▶ Exercise objective:
Print exactly the lines from the one containing "Where should I" through the last line of the entries below; the pictures stay out of the copy.

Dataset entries
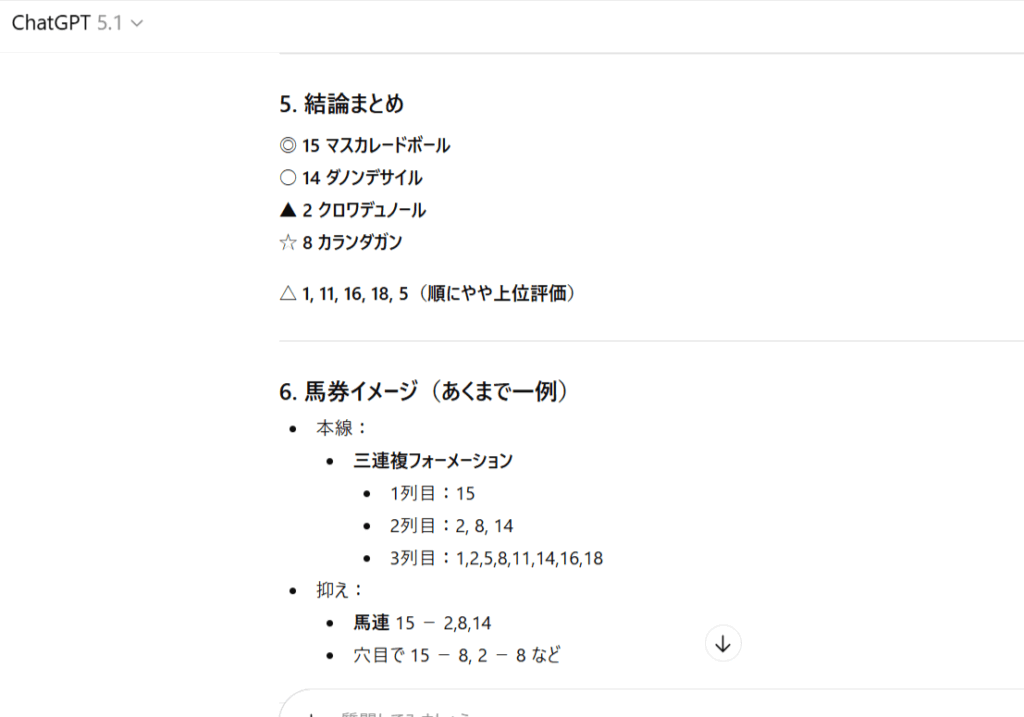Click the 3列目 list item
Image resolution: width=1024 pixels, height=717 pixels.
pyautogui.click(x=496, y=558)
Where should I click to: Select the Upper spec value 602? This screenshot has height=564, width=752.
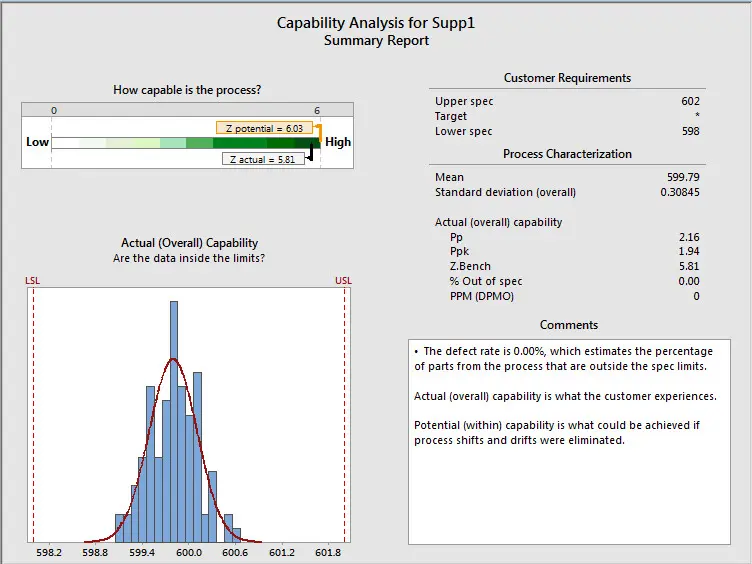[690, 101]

▶ Solution:
Where should I click to: Select the Upper spec value 602? This screenshot has height=564, width=752.
[690, 101]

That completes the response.